** Opening Records to use block **

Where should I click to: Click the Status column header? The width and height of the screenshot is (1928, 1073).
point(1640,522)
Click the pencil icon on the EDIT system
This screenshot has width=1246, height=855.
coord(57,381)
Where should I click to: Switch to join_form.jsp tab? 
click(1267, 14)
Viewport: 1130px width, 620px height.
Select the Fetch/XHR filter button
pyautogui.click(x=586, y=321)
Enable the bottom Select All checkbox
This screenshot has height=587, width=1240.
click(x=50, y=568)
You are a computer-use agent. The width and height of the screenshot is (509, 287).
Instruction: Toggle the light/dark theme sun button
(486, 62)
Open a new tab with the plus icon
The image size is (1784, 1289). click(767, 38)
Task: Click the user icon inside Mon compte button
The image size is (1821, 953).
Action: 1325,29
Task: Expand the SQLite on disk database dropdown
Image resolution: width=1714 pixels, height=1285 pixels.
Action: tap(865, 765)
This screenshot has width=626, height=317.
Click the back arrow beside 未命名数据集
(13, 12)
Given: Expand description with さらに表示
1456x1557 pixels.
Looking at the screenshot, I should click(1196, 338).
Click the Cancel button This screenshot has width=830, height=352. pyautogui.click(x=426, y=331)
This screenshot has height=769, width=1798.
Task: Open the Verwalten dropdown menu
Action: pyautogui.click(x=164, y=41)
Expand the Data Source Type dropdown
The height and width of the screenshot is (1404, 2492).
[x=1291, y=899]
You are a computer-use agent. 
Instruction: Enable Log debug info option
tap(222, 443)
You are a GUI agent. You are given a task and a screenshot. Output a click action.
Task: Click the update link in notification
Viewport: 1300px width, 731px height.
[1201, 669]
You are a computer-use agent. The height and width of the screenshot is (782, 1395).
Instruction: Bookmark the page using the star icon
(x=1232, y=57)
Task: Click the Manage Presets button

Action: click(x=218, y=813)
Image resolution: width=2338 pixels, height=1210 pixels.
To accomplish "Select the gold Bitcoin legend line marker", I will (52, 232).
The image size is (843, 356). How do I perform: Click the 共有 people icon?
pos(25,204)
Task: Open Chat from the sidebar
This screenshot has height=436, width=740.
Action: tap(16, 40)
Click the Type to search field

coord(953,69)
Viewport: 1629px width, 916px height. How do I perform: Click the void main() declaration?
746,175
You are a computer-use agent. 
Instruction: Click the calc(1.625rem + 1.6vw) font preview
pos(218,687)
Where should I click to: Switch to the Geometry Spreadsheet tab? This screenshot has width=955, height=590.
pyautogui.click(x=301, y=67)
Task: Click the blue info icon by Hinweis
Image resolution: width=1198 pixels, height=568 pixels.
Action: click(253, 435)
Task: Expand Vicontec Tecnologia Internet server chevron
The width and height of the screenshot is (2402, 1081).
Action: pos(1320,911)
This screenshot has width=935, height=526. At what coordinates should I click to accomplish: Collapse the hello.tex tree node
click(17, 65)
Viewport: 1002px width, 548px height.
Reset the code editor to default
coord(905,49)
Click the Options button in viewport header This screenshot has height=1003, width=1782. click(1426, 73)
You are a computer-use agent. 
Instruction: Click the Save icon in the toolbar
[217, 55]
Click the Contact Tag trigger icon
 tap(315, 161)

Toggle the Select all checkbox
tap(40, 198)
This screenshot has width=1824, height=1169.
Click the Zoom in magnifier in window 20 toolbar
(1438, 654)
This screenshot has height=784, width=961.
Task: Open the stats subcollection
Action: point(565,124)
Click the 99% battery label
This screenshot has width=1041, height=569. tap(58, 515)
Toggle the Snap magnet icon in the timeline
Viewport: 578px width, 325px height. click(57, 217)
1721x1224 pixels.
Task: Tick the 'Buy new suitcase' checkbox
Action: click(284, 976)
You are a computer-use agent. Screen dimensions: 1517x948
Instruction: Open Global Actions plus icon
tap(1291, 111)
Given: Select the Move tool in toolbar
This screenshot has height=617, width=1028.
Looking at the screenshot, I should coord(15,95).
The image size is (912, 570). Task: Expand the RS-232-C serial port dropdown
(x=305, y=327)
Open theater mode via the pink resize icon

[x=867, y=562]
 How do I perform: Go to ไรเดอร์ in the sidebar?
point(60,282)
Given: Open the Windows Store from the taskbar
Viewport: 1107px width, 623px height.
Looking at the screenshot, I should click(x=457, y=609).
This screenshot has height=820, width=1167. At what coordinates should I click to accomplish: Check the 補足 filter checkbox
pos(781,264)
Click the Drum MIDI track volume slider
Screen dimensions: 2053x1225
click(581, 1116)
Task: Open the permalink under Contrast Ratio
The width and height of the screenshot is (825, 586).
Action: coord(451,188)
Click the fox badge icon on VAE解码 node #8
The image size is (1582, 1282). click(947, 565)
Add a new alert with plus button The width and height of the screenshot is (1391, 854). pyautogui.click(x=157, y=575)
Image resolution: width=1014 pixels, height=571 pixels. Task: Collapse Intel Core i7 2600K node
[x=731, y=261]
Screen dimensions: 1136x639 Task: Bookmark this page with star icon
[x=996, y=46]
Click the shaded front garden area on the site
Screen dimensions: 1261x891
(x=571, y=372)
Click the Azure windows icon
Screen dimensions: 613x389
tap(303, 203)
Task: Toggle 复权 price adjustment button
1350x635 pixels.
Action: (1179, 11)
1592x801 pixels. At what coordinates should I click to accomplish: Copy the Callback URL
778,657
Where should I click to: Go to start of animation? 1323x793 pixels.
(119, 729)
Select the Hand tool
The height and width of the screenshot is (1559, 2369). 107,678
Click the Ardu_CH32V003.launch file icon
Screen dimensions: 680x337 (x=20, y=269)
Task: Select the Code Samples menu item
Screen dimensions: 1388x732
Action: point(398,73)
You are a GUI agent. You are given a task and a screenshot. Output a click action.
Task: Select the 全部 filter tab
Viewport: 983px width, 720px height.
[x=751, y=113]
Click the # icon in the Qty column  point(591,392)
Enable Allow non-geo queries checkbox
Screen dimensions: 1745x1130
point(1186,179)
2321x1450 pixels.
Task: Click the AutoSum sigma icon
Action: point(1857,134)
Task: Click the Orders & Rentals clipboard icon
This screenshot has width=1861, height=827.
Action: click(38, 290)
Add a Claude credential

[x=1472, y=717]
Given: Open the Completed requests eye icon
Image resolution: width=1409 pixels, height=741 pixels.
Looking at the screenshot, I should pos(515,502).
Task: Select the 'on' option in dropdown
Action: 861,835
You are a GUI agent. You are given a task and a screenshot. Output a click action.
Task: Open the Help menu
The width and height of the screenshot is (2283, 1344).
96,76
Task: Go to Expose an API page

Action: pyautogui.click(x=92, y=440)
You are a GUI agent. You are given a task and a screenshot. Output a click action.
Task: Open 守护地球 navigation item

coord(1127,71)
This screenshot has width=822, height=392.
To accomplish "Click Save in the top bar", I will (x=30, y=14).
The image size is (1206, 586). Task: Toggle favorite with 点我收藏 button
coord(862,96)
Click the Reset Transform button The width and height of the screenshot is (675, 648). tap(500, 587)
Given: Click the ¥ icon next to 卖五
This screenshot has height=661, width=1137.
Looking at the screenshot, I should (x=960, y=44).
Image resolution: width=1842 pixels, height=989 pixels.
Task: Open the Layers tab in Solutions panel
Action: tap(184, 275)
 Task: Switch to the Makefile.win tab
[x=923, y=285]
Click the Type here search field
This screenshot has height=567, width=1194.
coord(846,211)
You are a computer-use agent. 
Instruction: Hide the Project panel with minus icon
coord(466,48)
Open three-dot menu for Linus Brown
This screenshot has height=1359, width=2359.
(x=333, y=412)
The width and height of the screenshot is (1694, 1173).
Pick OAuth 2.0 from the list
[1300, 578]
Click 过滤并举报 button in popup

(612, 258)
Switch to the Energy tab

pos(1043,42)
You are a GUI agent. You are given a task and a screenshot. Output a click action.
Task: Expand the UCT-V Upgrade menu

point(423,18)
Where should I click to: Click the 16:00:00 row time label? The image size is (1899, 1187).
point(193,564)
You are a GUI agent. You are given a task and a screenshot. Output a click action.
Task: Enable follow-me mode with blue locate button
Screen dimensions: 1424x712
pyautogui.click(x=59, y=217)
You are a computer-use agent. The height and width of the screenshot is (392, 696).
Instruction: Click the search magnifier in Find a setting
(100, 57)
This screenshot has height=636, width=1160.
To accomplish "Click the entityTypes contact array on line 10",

** Closing Records to use block **

** Action item **
Wherever the string "blue" occurs in the records, copy the line it is in.

** Task result **
Task: Click the blue info icon by Hinweis
Task: Enable follow-me mode with blue locate button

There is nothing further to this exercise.